Devant le contexte pandémique et la situation sanitaire actuelle que vit l’Algérie, un circuit dédié à la gestion des cadavres contaminés au COVID-19 ou suspectés de l’être a été créé au sein du CHU Mustapha. Il est structuré comme suit :

1. Cas des cadavres contaminés au COVID-19 (confirmation par le laboratoire) :

  • Mise en bière immédiate, dans une housse mortuaire étanche, en prenant toutes les mesures de prévention et de biosécurité ;
  • La toilette religieuse n’est pas préconisée (éviter l’utilisation de toute méthode ou produit pouvant générer des éclaboussures ou des particules aérosols) ;
  • Le personnel devant s’occuper du transport du cadavre (le personnel de la morgue, brancardier, ambulancier) doit s’équiper de gants en nitrile, d’une combinaison imperméable, de lunettes et de masque pour protéger les yeux, le nez et la bouche ;
  • Le transport du cadavre à la morgue se fera dans une ambulance non médicalisée destinée à cet effet ;
  • La conservation des cadavres se fera dans des frigos à température négative, dans une morgue destinée à cet effet, sise à l’emplacement de l’ancien incinérateur du CHU Mustapha.

 

2. Cas des cadavres suspectés d’être contaminés au COVID-19 :

  • Information des médecins traitants quant à la rédaction du certificat de constat de décès :
  • Cocher, dans la case du signalement médico-légale, la mise immédiate en cercueil hermétique en raison du risque de contagion ;
  • Apporter une attention particulière à la formulation de la cause du décès (enchainement pathologique, exemple : SDRA consécutif à une infection virale COVID-19 ou à un syndrome grippal…).
  • En cas de doute, demander avis au médecin légiste.
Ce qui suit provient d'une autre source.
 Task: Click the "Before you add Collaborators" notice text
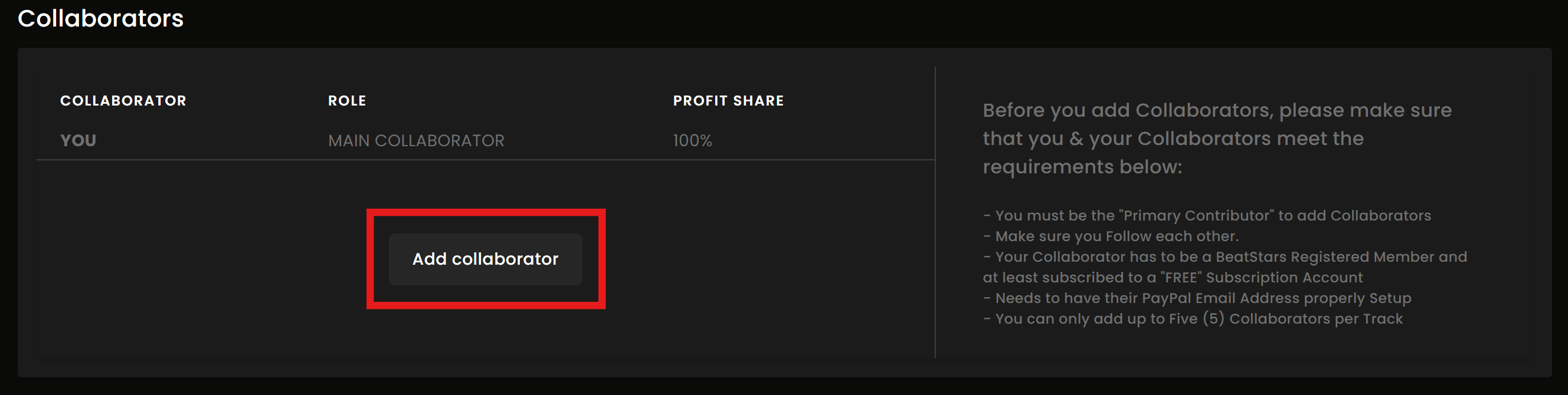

Le service de médecine légale est de garde 24H/24 et 7J/7 ;
  • Le médecin légiste prendra attache avec le médecin traitant, étudiera le dossier médical du défunt et l’histoire de sa maladie avant de remplir le certificat de constatation du décès. Ceci afin de minimiser les morts de cause indéterminée et par là même les autopsies abusives ;
  • Dans le cas où le médecin légiste doit examiner le cadavre, cet examen se fera aux urgences, avant le transport du cadavre, en s’équipant en conséquence et en prenant toutes les mesures de prévention nécessaires ;
  • Le transport et la conservation des cadavres hautement suspects d’être contaminés au COVID-19, se feront pareillement que pour les cas confirmés.